Consider a sealed flask with a movable piston that contains \(5.25 \mathrm{~L}\) of \(\mathrm{O}_{2}\) saturated with water vapor at \(25^{\circ} \mathrm{C}\). The piston is depressed at constant temperature so that the gas is compressed to a volume of \(2.00 \mathrm{~L}\). (Use the table in Appendix 1 for the vapor pressure of water at various temperatures.) (a) What is the vapor pressure of water in the compressed gas mixture? (b) How many grams of water condense when the gas mixture is compressed?

First, we will determine the initial pressure of the flask, using the vapor pressure of water at 25°C. The vapor pressure of water at 25°C from the table in Appendix 1 is 23.76 mmHg. Thus, we assume that the total pressure in the flask is the same as the vapor pressure of water. Now we can use the Ideal Gas Law to find the number of moles of oxygen gas in the flask. The Ideal Gas Law is given by: PV = nRT We can convert the pressure to atmospheres by dividing it by 760 mmHg/atm. P = 23.76 mmHg * (1 atm / 760 mmHg) = 0.0313 atm Let nO2 be the number of moles of \(\ce{O2}\). We can now solve for nO2: nO2 = PV / RT = (0.0313 atm * 5.25 L) / (0.0821 L atm/mol K * (273 + 25) K) = 0.00755 mol To find the mole fraction of oxygen gas and water vapor, we'll first find the number of moles of water vapor present which can be found using nH2O = (P_H2O * V) / RT Where P_H2O is the partial pressure of water vapor which is same as the vapor pressure of water at 25°C, V = 5.25 L, R is the gas constant, 0.0821 L atm/mol K and T = 25°C + 273 = 298 K. nH2O = (0.0313 atm * 5.25 L) / (0.0821 L atm/mol K * 298 K) = 0.00755 mol Now we can find the mole fractions of oxygen and water vapor: Mole fraction of O2 (xO2) = nO2 / (nO2 + nH2O) = 0.00755 / (0.00755 + 0.00755) = 0.5 Mole fraction of H2O (xH2O) = nH2O / (nO2 + nH2O) = 0.00755 / (0.00755 + 0.00755) = 0.5

Since the temperature remains constant during the compression, we can use Boyle's Law for each component, P1V1 = P2V2 Final Pressure of O2 (P'O2) = (Initial Pressure of O2 * Initial Volume) / Final Volume = 0.01565 atm * 5.25 L / 2.00 L = 0.0409 atm Final Pressure of H2O (P'H2O) = (Initial Pressure of H2O * Initial Volume) / Final Volume = 0.01565 atm * 5.25 L / 2.00 L = 0.0409 atm Final total pressure of gas mixture (Pfinal) = P'O2 + P'H2O = 0.0409 atm + 0.0409 atm = 0.0818 atm

We already know the final total pressure of the gas mixture. Now we can use the mole fraction of water vapor to find the partial pressure of water vapor in the compressed gas mixture. P'H2O = xH2O * Pfinal = 0.5 * 0.0818 atm = 0.0409 atm Thus, the vapor pressure of water in the compressed gas mixture is 0.0409 atm.

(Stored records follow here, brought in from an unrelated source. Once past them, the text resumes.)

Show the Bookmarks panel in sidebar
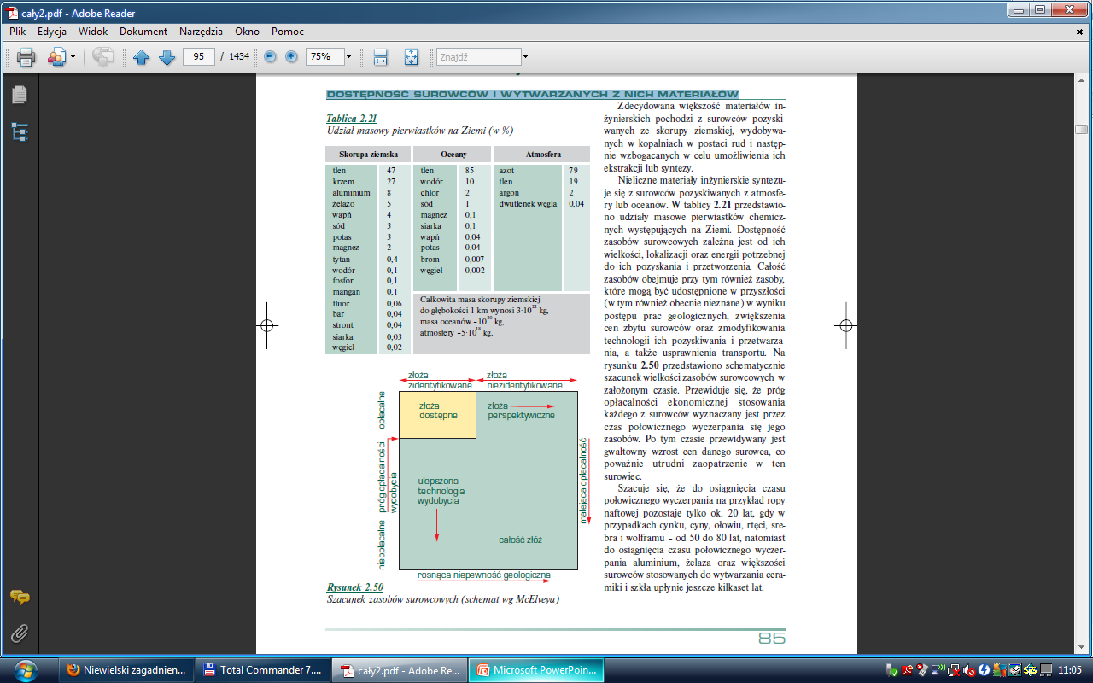Screen dimensions: 1093x683 point(19,131)
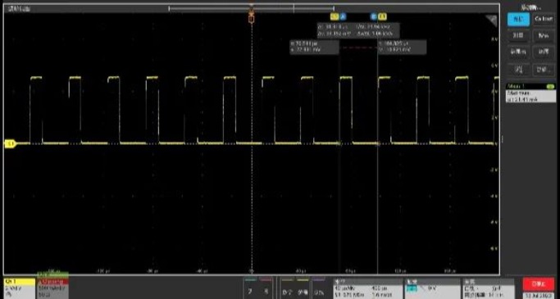Click the red stop button at bottom right

[539, 284]
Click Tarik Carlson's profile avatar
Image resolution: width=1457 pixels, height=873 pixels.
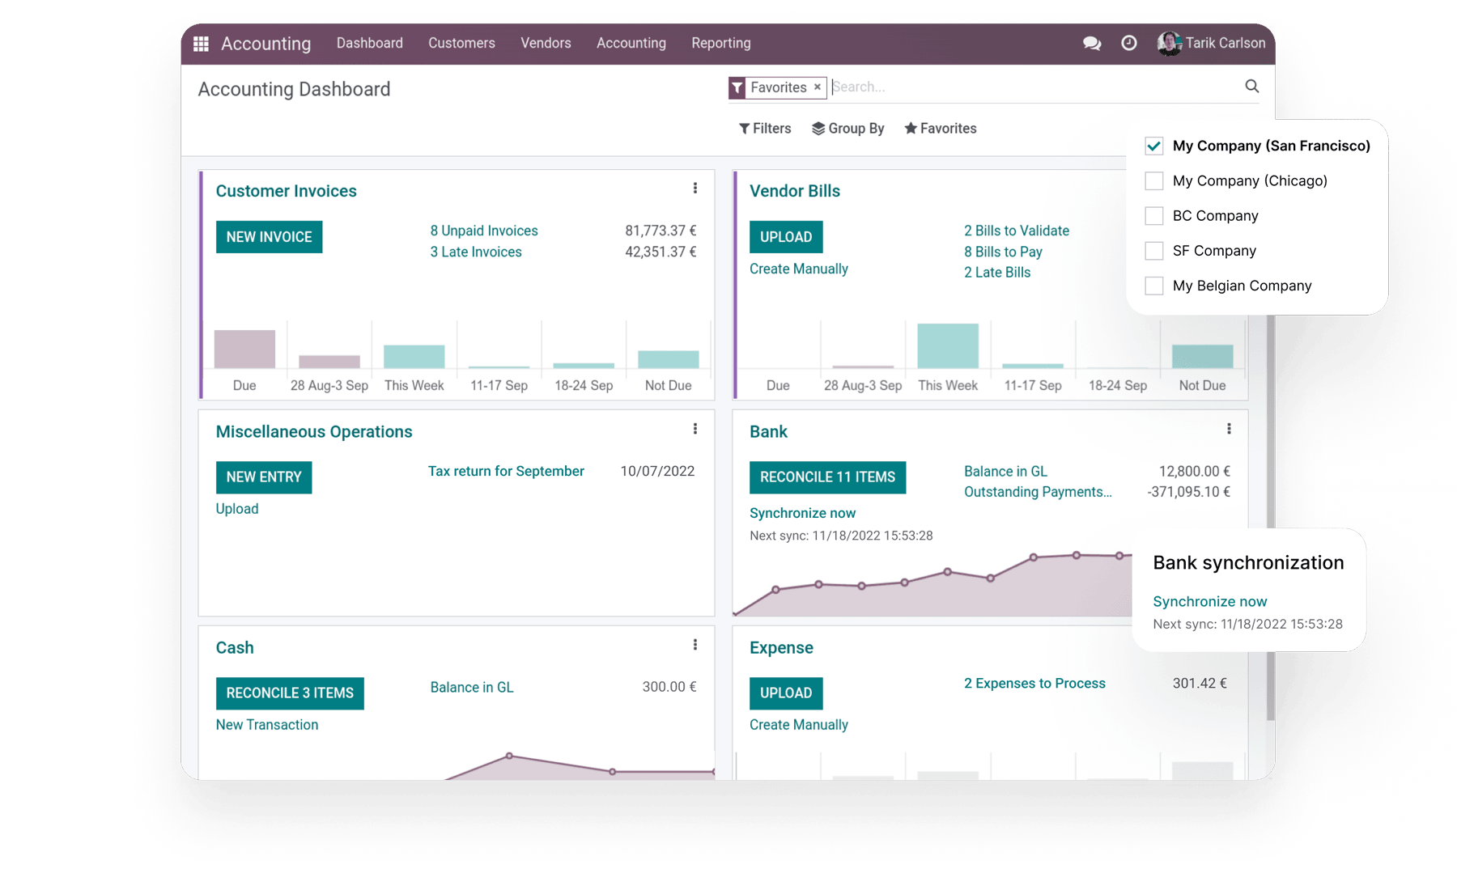(x=1168, y=43)
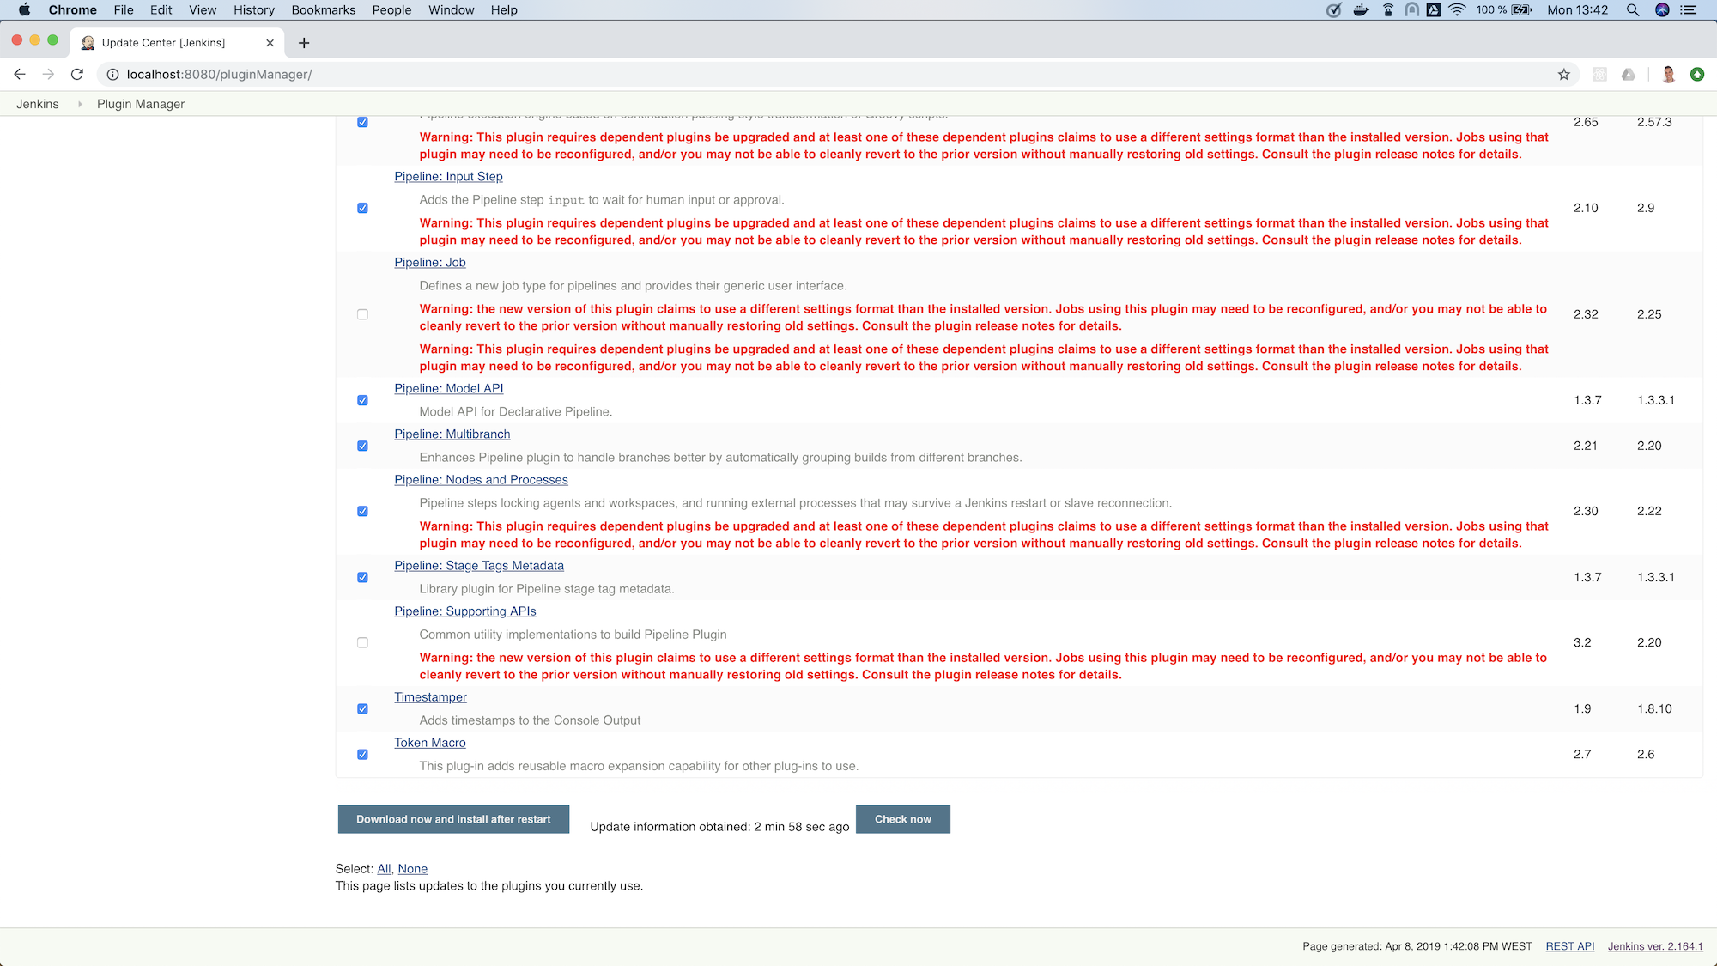Click the Check now button
Screen dimensions: 1717x966
(x=903, y=818)
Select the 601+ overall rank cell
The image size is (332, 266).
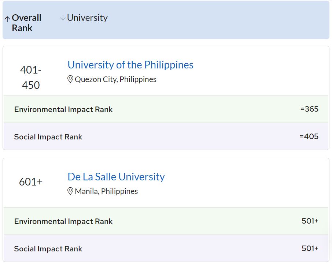[31, 181]
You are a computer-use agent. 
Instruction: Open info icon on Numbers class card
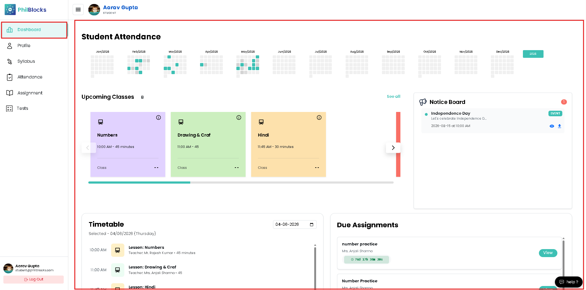[159, 117]
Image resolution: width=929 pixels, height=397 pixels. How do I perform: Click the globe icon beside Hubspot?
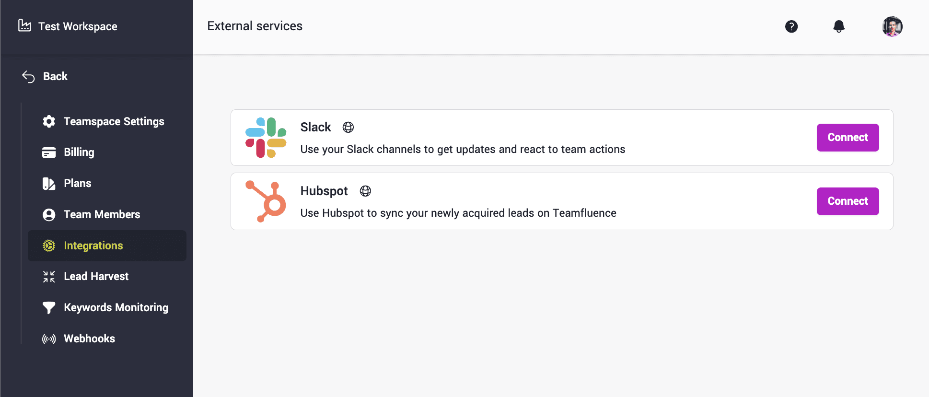point(365,191)
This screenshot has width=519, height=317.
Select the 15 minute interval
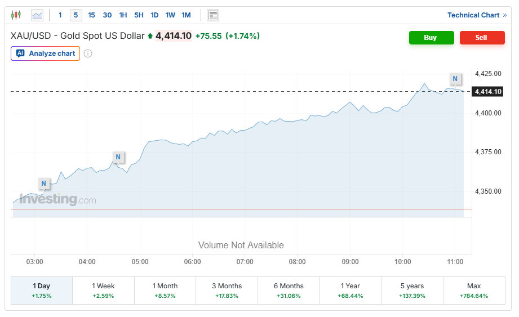[x=91, y=15]
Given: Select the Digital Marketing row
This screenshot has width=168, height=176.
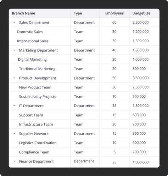Looking at the screenshot, I should point(84,59).
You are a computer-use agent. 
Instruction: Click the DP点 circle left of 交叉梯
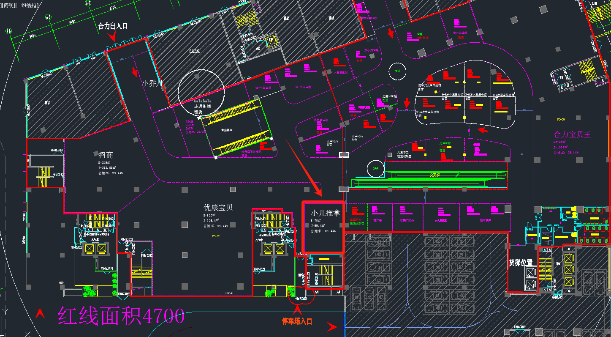coord(374,168)
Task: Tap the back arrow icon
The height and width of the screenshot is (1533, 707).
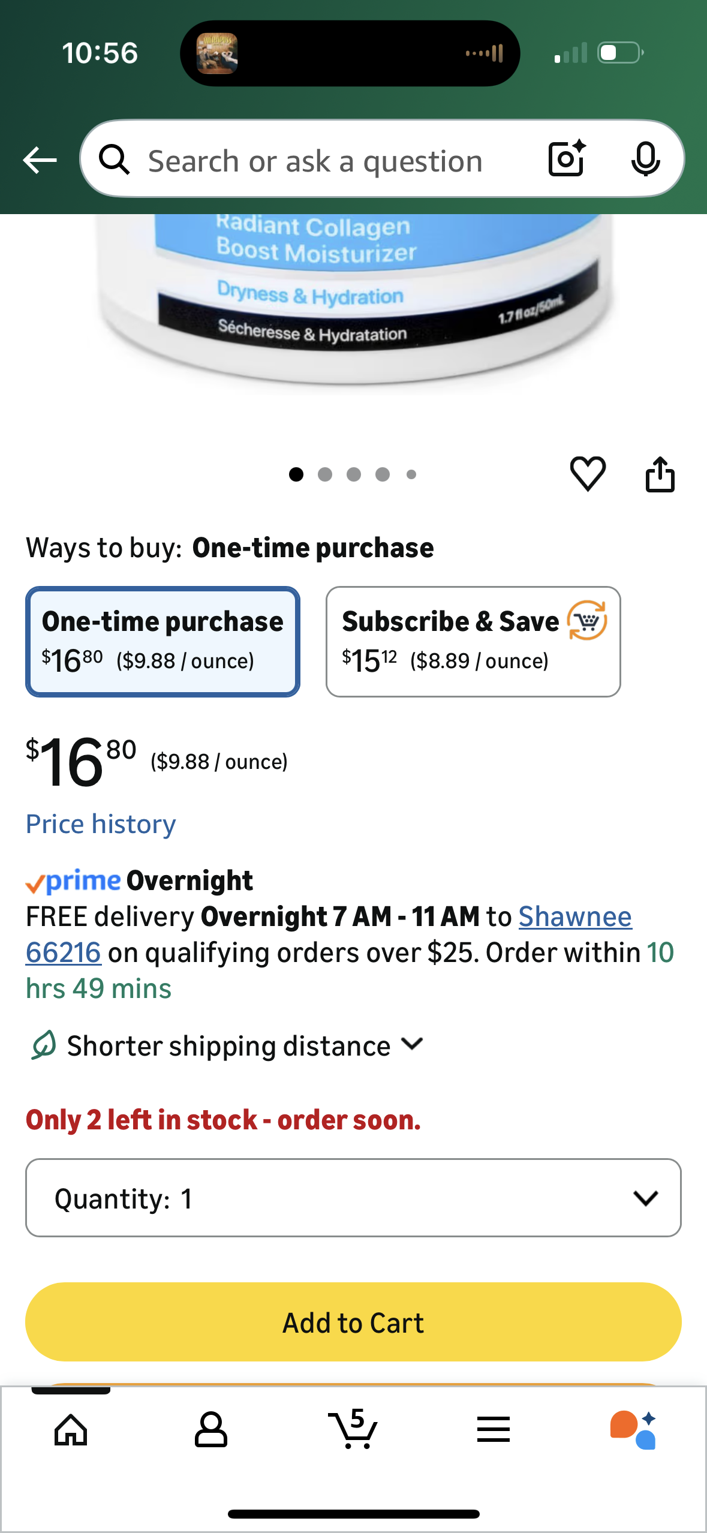Action: click(40, 160)

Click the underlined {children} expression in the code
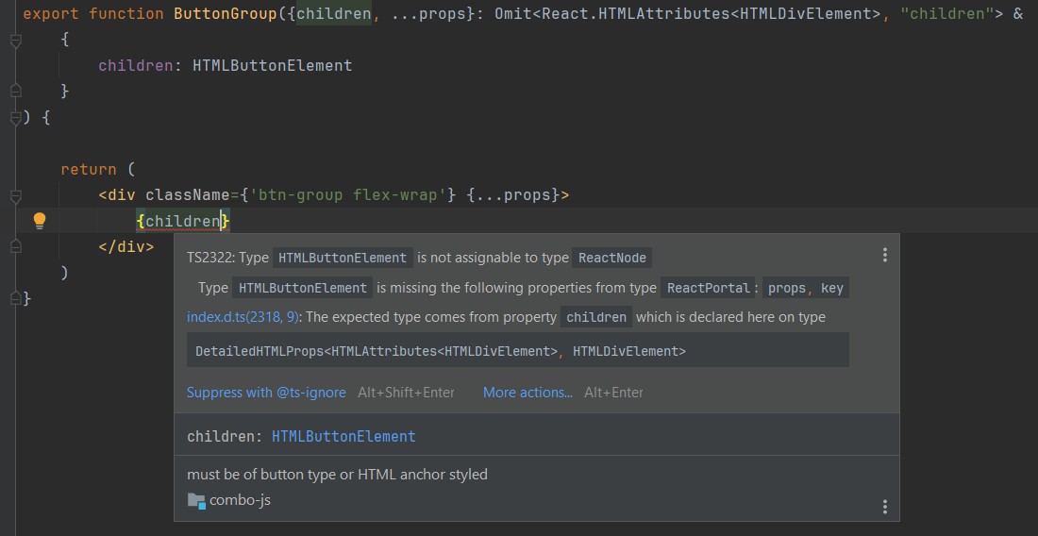[x=183, y=221]
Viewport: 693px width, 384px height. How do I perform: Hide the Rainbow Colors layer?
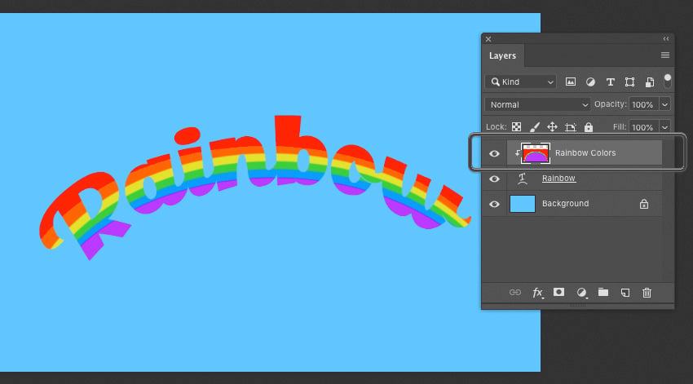pyautogui.click(x=494, y=153)
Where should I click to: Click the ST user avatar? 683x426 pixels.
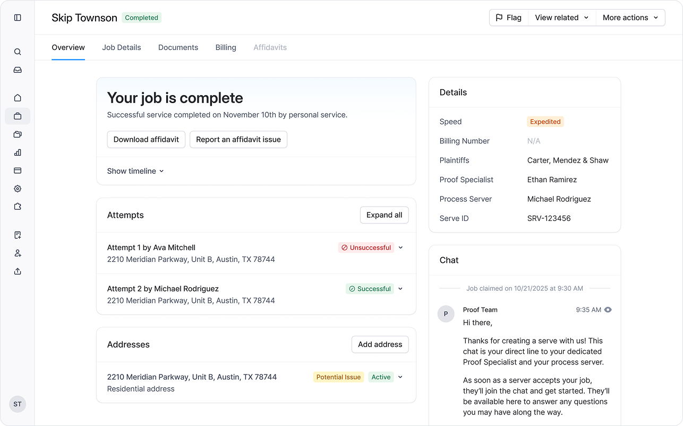[18, 404]
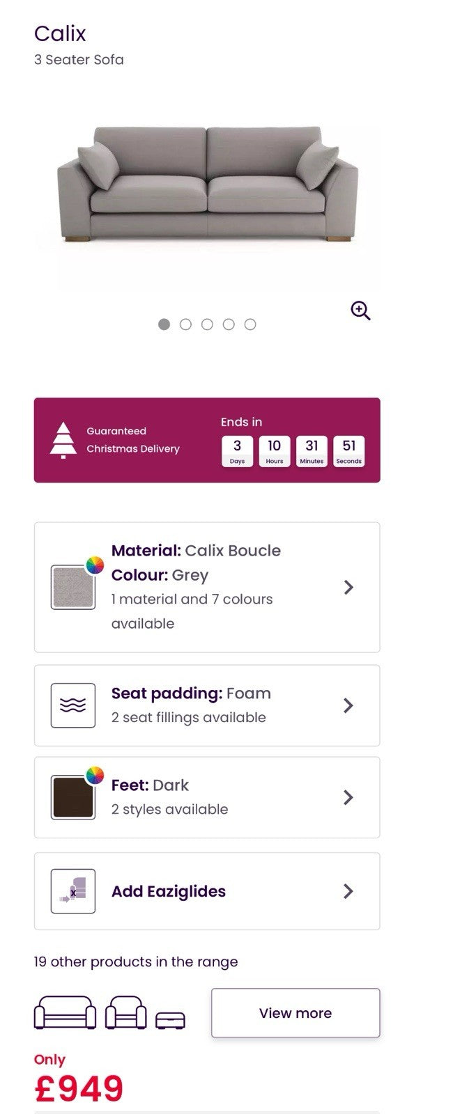Select the fifth carousel image dot
The height and width of the screenshot is (1114, 453).
pyautogui.click(x=250, y=324)
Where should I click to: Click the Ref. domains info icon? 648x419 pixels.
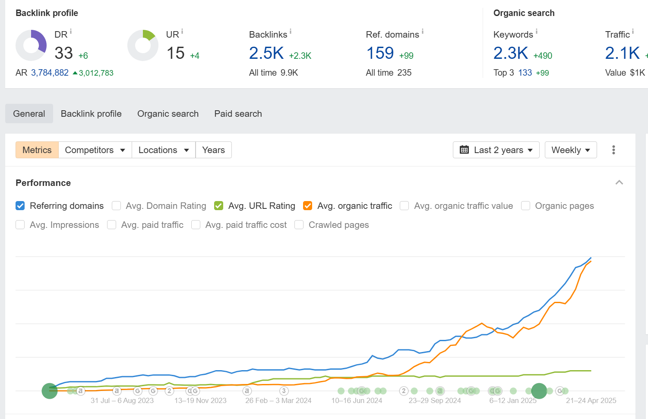coord(423,32)
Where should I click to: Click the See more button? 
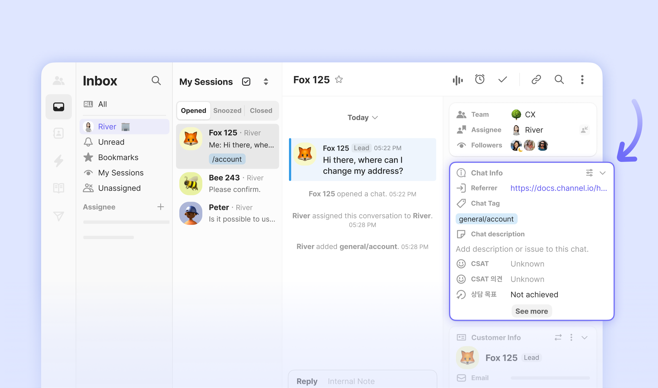coord(531,311)
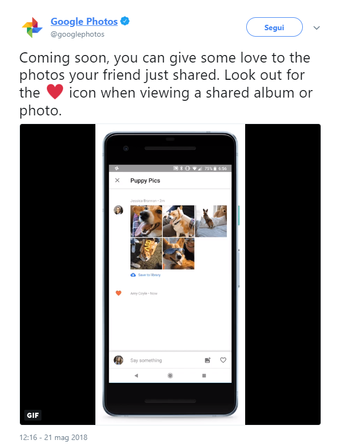Click the tweet timestamp 12:16 - 21 mag 2018
The image size is (340, 447).
(53, 437)
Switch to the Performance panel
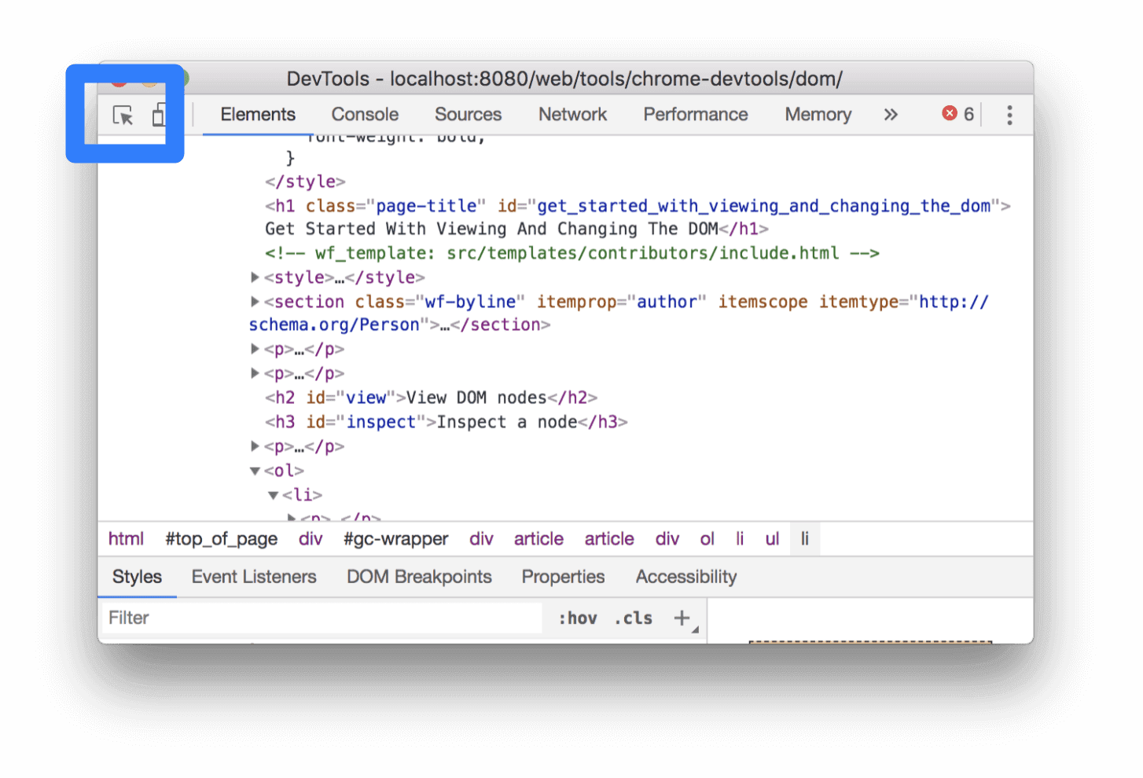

Now that we know the final partial pressure of water vapor in the compressed gas mixture, we can find the moles of water vapor present after compression. nH2O_final = (P'H2O * Final Volume) / RT = (0.0409 atm * 2 L) / (0.0821 L atm/mol K * 298 K) = 0.00335 mol The moles of water vapor that condense can be calculated by subtracting the moles of water vapor after compression from the initial moles of water vapor. n_condensed = nH2O - nH2O_final = 0.00755 mol - 0.00335 mol = 0.00420 mol Now, we can convert the moles of water vapor that condense to grams using the molecular weight of water, 18.015 g/mol. grams_condensed = n_condensed * molecular_weight = 0.00420 mol * 18.015 g/mol = 0.0757 g So, 0.0757 grams of water condense when the gas mixture is compressed.